Signal Patterns

During onboarding, you choose one of four waveform patterns. Each represents a different social energy style — and it contributes 30% to your resonance score.

How Signal Patterns Work

Signal patterns are the third input in Tuned's profile — chosen, not calculated. Unlike birthday or energy style, you select your pattern directly from four waveform visualizations during onboarding. The pattern you recognize in yourself is treated as more diagnostically useful than one inferred from indirect data. It describes how your social energy flows over time: its rhythm, its density, and the conditions under which it becomes available.

The four patterns cover the main structural variants in how people maintain presence. The Steady One stays consistent regardless of context or audience. All-or-Nothing peaks hard and then completely drops. Burst-then-Gone concentrates energy in intervals with genuine offline periods between them.

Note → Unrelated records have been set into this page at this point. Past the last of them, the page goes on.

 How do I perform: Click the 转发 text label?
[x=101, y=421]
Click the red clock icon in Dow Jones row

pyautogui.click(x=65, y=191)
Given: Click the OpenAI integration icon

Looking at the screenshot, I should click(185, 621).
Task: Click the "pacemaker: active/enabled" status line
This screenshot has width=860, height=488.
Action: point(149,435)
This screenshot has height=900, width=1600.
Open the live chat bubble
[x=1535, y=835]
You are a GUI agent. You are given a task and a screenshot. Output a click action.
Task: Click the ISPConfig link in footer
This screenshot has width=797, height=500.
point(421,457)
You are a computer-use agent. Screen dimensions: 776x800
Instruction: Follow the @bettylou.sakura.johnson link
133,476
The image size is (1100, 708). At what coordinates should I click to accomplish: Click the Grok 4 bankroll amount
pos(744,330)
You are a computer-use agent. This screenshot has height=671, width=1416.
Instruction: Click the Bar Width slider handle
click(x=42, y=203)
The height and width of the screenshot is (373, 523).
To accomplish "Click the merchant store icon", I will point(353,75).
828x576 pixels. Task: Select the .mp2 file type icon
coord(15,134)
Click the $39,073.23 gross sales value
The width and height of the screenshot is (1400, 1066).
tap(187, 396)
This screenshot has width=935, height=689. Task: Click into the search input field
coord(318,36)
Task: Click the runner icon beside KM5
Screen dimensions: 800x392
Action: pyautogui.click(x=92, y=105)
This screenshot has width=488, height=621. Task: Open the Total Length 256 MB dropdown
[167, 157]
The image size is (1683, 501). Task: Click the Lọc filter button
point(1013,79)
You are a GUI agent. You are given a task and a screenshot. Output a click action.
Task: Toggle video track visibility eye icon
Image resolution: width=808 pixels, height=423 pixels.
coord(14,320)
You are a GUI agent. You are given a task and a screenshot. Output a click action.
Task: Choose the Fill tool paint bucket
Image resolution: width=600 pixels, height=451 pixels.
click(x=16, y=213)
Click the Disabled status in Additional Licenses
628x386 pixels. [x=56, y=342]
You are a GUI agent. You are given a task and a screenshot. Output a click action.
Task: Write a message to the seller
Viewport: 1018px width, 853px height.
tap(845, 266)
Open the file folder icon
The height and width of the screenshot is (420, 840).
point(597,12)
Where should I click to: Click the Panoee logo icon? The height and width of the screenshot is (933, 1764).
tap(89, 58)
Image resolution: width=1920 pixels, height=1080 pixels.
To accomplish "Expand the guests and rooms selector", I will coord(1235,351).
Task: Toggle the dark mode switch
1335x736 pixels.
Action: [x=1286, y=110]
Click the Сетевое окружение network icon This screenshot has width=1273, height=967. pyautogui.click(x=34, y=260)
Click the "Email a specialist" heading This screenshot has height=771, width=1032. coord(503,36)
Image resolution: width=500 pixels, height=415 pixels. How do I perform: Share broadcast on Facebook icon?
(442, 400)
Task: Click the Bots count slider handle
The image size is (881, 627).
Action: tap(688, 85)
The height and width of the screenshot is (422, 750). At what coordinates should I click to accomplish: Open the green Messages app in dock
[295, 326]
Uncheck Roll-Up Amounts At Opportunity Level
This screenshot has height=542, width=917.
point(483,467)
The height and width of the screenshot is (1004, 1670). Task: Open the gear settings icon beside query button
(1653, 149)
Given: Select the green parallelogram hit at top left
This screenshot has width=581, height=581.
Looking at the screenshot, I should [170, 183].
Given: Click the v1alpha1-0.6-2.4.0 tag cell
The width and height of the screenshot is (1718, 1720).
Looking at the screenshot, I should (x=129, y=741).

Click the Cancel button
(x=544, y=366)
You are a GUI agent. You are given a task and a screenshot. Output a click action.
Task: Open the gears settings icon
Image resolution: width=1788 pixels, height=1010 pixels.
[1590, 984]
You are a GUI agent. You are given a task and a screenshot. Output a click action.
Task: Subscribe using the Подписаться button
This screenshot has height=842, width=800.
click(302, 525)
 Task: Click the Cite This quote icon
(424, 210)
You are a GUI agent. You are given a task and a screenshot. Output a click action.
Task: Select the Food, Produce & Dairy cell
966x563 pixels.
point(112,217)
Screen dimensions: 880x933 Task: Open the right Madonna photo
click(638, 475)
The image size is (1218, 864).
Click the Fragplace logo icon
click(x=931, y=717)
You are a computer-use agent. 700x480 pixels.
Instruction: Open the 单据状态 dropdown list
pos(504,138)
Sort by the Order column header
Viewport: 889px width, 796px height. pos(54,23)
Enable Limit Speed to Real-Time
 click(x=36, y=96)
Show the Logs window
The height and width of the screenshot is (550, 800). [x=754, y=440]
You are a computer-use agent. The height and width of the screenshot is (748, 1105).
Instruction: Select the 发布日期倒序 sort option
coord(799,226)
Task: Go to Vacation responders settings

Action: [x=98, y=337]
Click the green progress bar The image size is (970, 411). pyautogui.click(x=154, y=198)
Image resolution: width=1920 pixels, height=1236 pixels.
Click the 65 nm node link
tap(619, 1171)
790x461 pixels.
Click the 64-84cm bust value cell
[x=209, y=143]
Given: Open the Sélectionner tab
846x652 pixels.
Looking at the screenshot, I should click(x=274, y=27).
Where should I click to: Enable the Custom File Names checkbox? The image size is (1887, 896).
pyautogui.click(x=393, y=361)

Late-but-Deep arrives slowly but sustains longer and goes further than patterns that front-load their intensity. None of these is better or worse — they are structural descriptions, not evaluations.

Signal patterns account for 30% of the resonance score, making them the second-largest factor after frequency archetype. The weight reflects that timing and availability are a significant compatibility variable — two people can share values and communication styles and still struggle if one person's energy is consistently unavailable when the other's peaks. The pattern interaction is not binary (match or mismatch) but weighted: certain cross-pattern dynamics have natural compensation mechanisms, others require active accommodation.

Signal pattern selection works through recognition rather than self-report. You are shown four waveform visualizations during onboarding — not four written descriptions. The waveform you find most legible, most familiar, or most honest is the one you choose. This approach is less susceptible to self-presentation bias than text-based questionnaires. People generally know which rhythm is theirs when they see it, even if they would struggle to describe it in words. The visual format also makes the selection faster and more instinctive, which tends to produce more accurate results than extended reflection.

Signal patterns describe when and how your energy moves — not its quality, intensity, or direction. A Steady One pattern says nothing about whether that consistency is warm or cold, attentive or distracted. An All-or-Nothing pattern says nothing about whether the peak is joyful or exhausting. The pattern is a shape, not a value. Misreading it as a moral category — as if Steady is inherently better than All-or-Nothing — produces the same kind of error as thinking a faster heartbeat is healthier than a slow one. Each pattern has optimal contexts and structural costs that vary by who you are paired with.

Most people's pattern is context-stable — it holds across different relationship types including friends, colleagues, partners, and family. The same structural rhythm that governs your availability in a close friendship tends to govern your availability at work and at home. Some people run different patterns in professional versus personal contexts. If that describes you, the pattern you select during onboarding is treated as your primary social operating mode for compatibility calculation purposes. The choice reflects self-knowledge, and that self-knowledge is the input the algorithm uses.

The interaction between signal pattern and frequency archetype is structural rather than additive. A Spike archetype with an All-or-Nothing pattern operates very differently from a Spike with a Steady One pattern. The archetype determines the behavioral type; the pattern determines the timing. Together they produce a more specific profile than either would alone. When two people compare frequencies in Tuned, the compatibility calculation takes into account not just each person's archetype but also how their pattern rhythms interact — specifically, whether their peaks and gaps align or consistently miss each other.